● **PROBLEM**
Write the next part of the text on hiring a VP of revenue cycle, picking up after its final sentence.

● **PAGE TEXT**
Candidates at the VP level are more likely to bring a broad and strategic approach to RCM, making them ideal for healthcare platforms that require both a comprehensive RCM strategy and the development of an infrastructure that can be seamlessly scaled in tandem with a growing platform.  

VP-level candidates can bring significant RCM transformation experience. This often includes the creation, or redesign, of entire appointment-to-pay cycles that require extensive process mapping and experience overseeing RCM system implementations as part of these transformations. The most in-demand VPs of revenue cycle have a key understanding of which key performance indicators to measure and ways to generate actionable reports that help inform executive business decisions. Not to mention, they have a track record of monitoring and implementing evolving industry best practices into a platform.  

References for experienced VPs can speak to their capabilities of building impactful RCM teams, or how they collaborated with related business functions like managed care, or how they managed overseeing third-party service providers supporting the RCM function. If a change agent is needed, in addition to an RCM leader, a VP of revenue cycle is a great option.

● **DATA EXTRACTS**

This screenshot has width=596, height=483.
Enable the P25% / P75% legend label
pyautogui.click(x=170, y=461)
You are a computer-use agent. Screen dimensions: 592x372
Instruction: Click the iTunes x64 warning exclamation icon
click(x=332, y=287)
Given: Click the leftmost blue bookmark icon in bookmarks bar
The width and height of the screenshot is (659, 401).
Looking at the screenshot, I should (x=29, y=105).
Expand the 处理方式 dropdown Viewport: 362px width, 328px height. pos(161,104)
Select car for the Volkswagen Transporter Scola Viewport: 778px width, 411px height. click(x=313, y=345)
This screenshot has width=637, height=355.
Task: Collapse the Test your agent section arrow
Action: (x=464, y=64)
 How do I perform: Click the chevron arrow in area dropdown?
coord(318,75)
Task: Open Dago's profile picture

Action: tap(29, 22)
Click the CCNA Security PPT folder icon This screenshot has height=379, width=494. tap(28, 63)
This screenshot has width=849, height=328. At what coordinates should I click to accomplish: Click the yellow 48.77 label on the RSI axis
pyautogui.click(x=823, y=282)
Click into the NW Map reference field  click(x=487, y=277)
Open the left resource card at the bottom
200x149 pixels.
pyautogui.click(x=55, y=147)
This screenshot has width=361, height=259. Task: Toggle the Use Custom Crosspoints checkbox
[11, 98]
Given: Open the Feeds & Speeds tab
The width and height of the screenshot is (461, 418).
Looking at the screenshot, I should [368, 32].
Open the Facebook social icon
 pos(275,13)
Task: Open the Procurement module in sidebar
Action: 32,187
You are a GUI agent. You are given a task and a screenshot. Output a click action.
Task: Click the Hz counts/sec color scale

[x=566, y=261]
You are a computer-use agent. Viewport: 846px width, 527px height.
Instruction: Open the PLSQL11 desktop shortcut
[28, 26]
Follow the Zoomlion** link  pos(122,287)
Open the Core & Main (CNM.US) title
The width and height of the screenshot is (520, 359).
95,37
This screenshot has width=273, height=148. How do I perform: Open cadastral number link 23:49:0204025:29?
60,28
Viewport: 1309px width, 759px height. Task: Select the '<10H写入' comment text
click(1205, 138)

● **YOUR RESPONSE**
Chief Revenue Officer  

In scenarios where an RCM leader needs to bring an expansive skillset in addition to their experience—one capable of both developing and leading referral management, managed care, and RCM strategies, and improving the synergy among these critical functions—it is typically best to fill these open positions with a C-level executive. This hybrid leadership role, with its expanded scope of responsibility, has led to an increase in chief revenue officer (CRO) searches as of late, especially for multi-specialty healthcare organizations.  

Recently, a healthcare platform specializing in several oral health categories, ranging from dentistry to oral surgery, orthodontics, endodontics, and periodontics, engaged a CRO candidate. A key reason they wanted a leader at the executive level was due to their need to capture as much per-patient revenue as possible—this was made possible through the development of a referral strategy that keeps their patients inside their platform for all of their oral health needs. Similarly, optometry and orthopedic platforms that cover a broad range of services are moving towards hiring CROs to simultaneously address similar objectives. 

While the ideal CRO profile brings expertise in referral management, payor contracting, and RCM strategies, these executives also tend to have strong presentation and communication skills and they are effective at managing the board. They also bring a level of technical experience that enable them to manage specific aspects of the RCM infrastructure and they are adept at successfully collaborating with technical executives, like the chief information officer or the chief technology officer.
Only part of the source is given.